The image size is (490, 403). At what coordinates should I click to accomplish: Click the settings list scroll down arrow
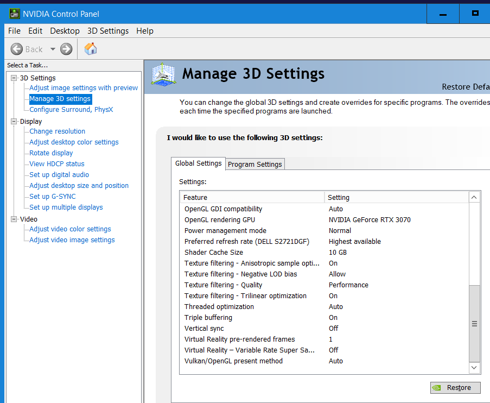pyautogui.click(x=474, y=368)
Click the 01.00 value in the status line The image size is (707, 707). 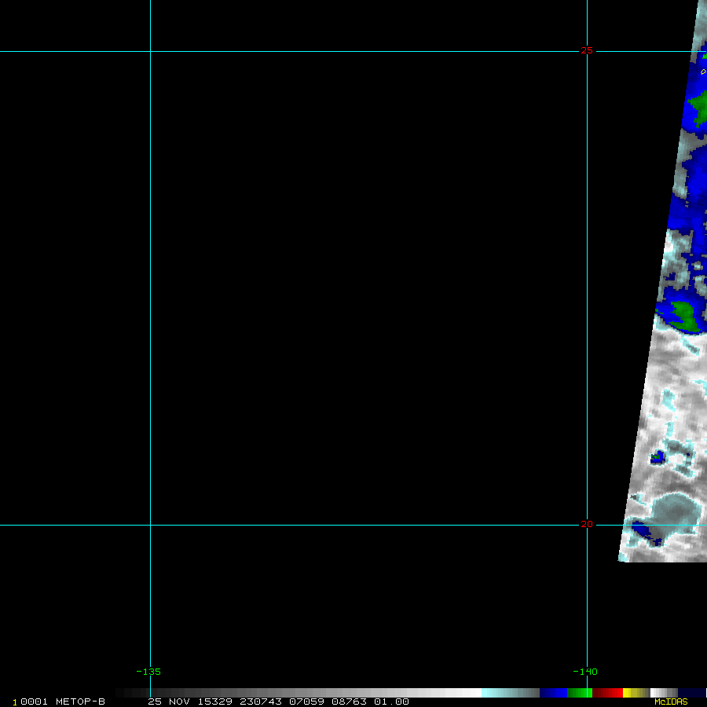click(391, 702)
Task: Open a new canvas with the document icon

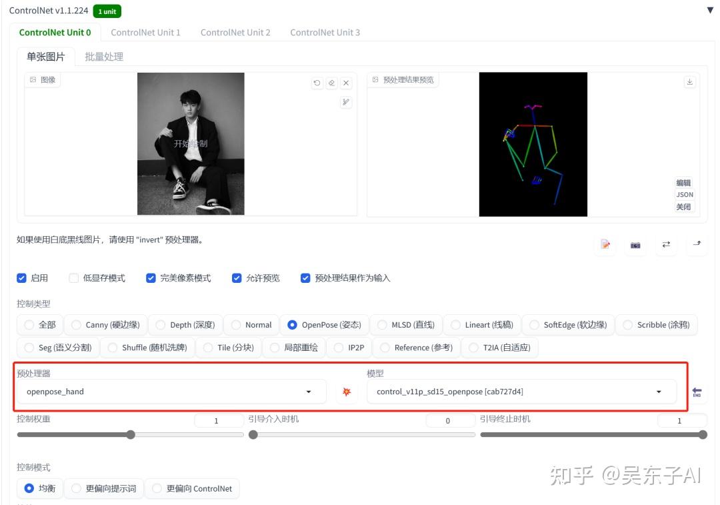Action: tap(605, 245)
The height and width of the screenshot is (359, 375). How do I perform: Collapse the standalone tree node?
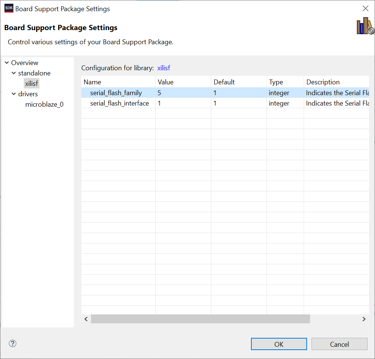click(14, 73)
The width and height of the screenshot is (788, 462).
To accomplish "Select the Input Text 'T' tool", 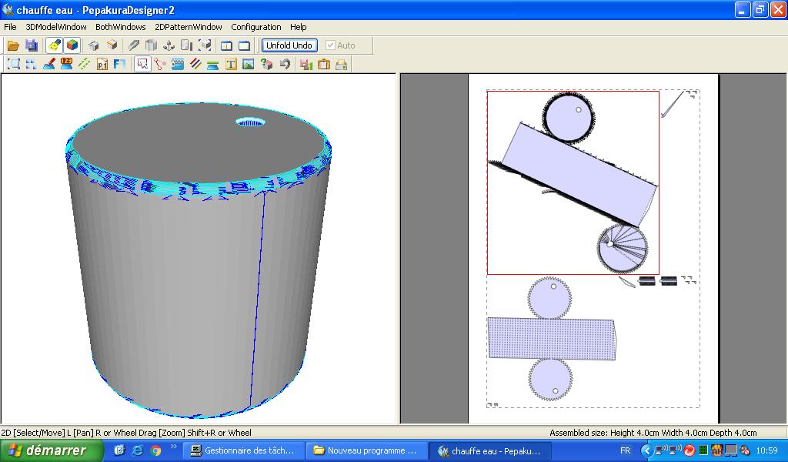I will [230, 65].
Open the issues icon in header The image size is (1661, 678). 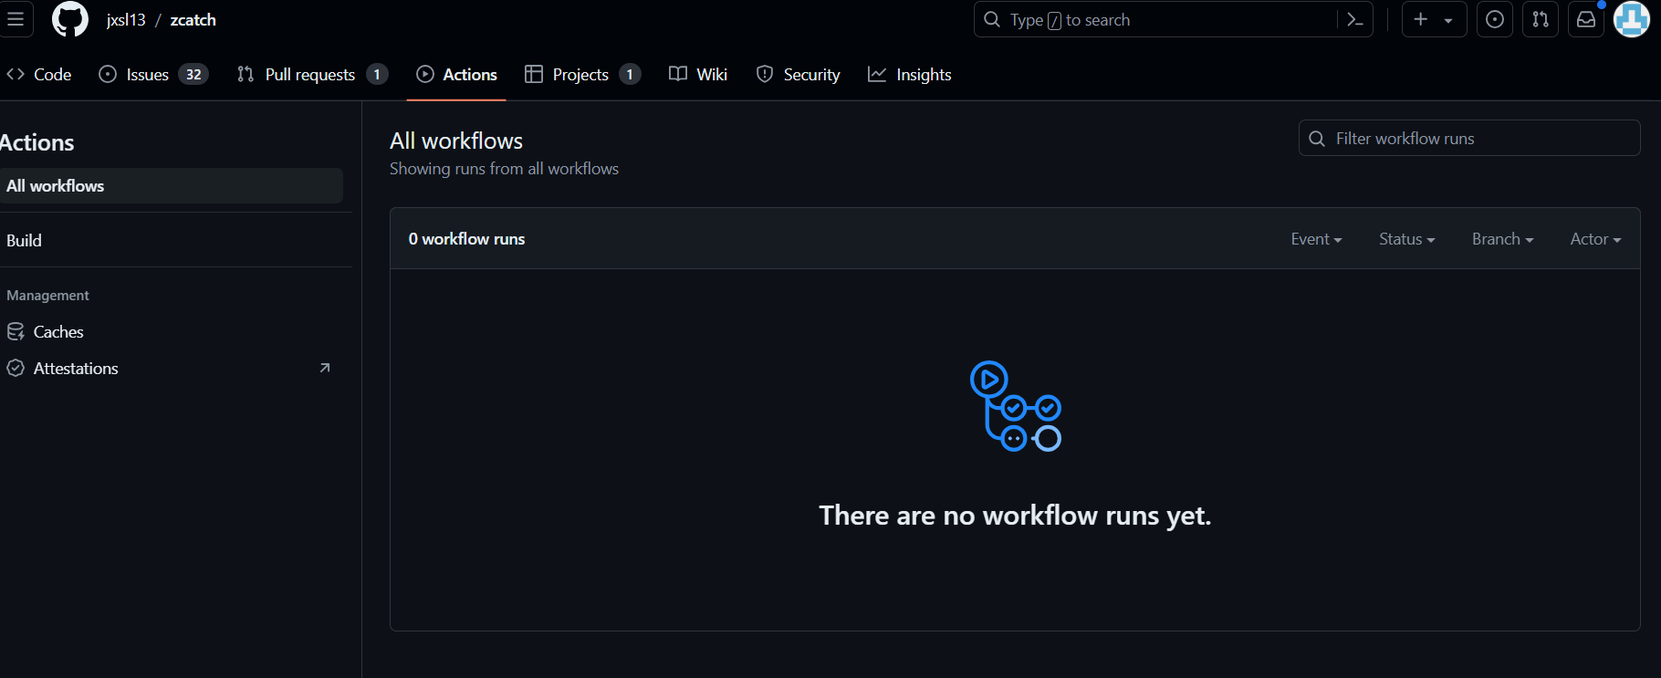(x=1495, y=20)
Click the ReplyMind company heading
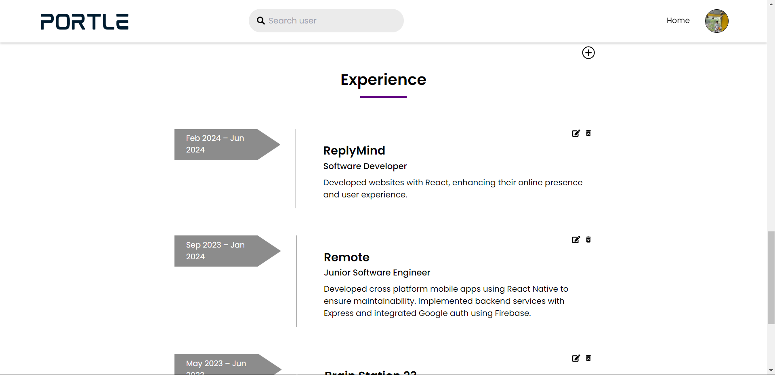 point(354,150)
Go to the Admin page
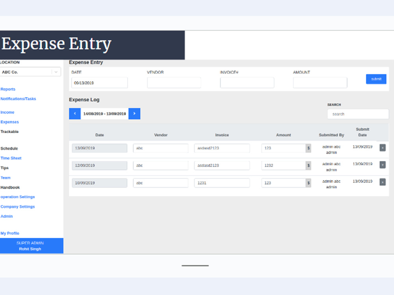394x295 pixels. 7,216

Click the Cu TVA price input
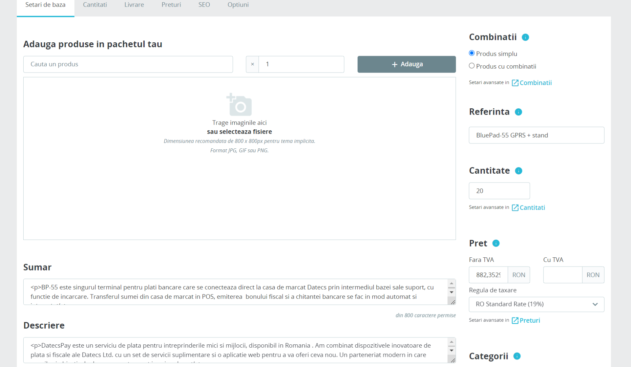click(562, 275)
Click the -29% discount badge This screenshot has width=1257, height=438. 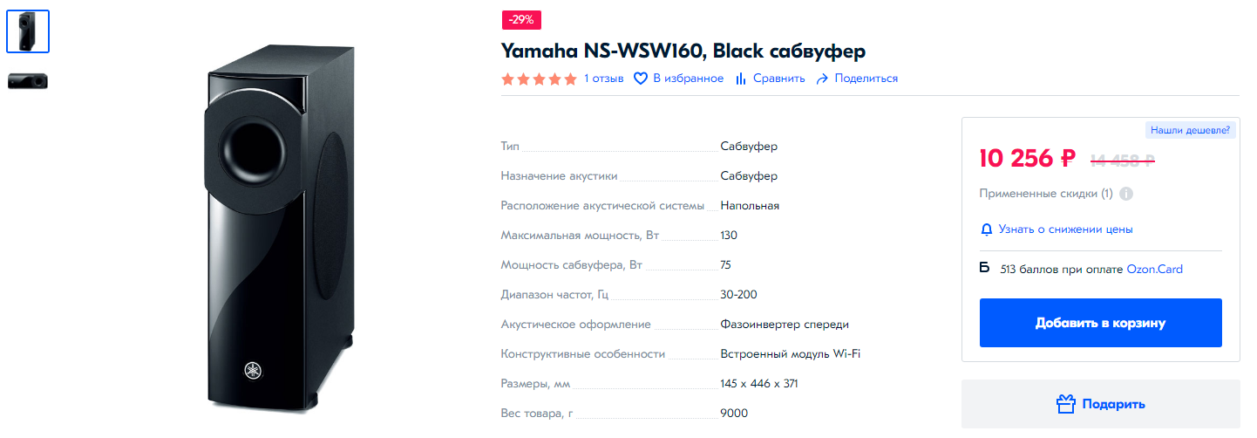coord(521,19)

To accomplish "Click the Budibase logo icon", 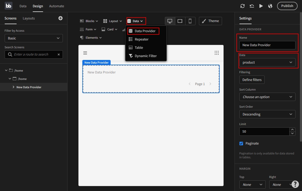I will [x=9, y=6].
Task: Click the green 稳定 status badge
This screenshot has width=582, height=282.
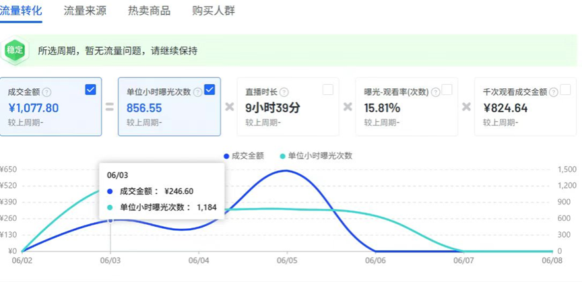Action: click(x=15, y=50)

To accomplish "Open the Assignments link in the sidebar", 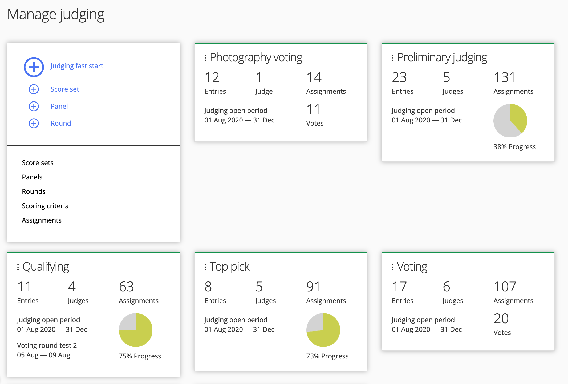I will [x=42, y=220].
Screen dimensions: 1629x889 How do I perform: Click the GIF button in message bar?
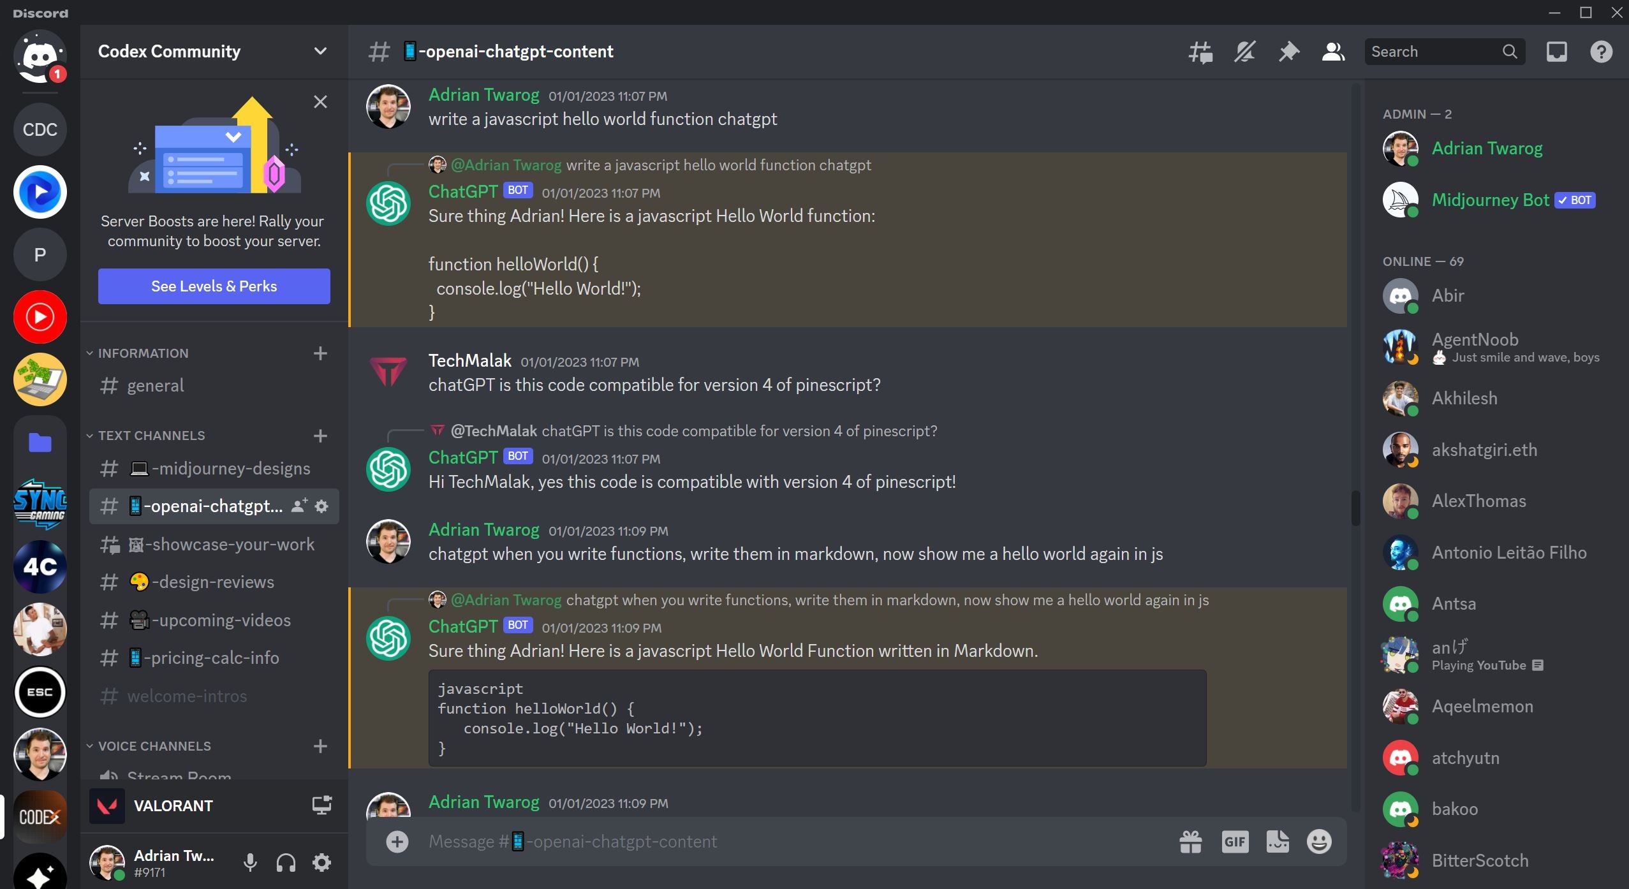click(1235, 841)
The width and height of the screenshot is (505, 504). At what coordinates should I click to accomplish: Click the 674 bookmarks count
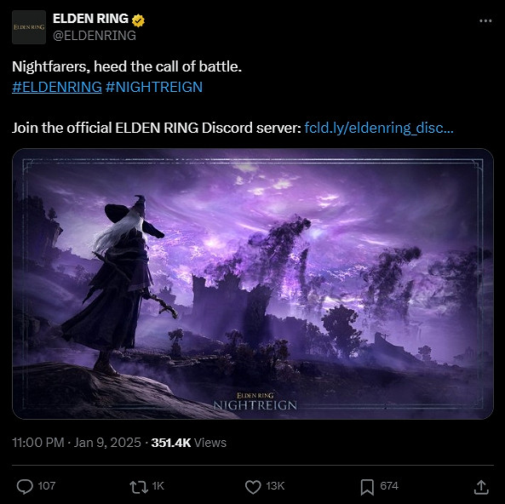pyautogui.click(x=389, y=485)
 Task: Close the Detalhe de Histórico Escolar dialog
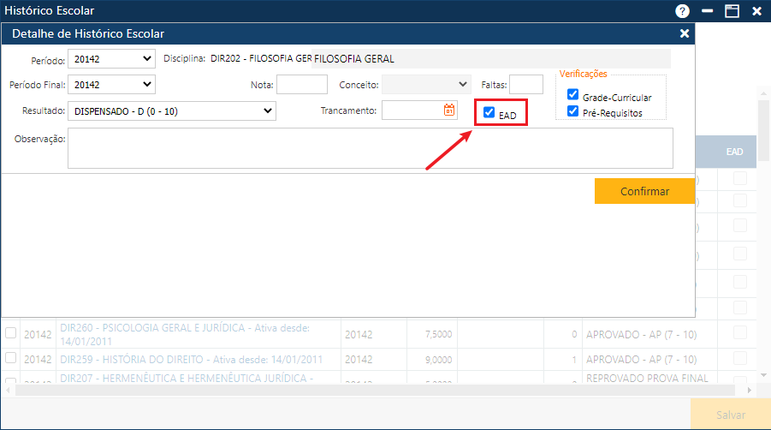click(x=684, y=33)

■ Task to complete
Rewrite the records from the line containing "Task: Close the" through the end, replacing "dialog" with "window" and changing nothing else. Omit the pictures from your answer.

■ Answer
 Task: Close the Detalhe de Histórico Escolar window
click(x=684, y=33)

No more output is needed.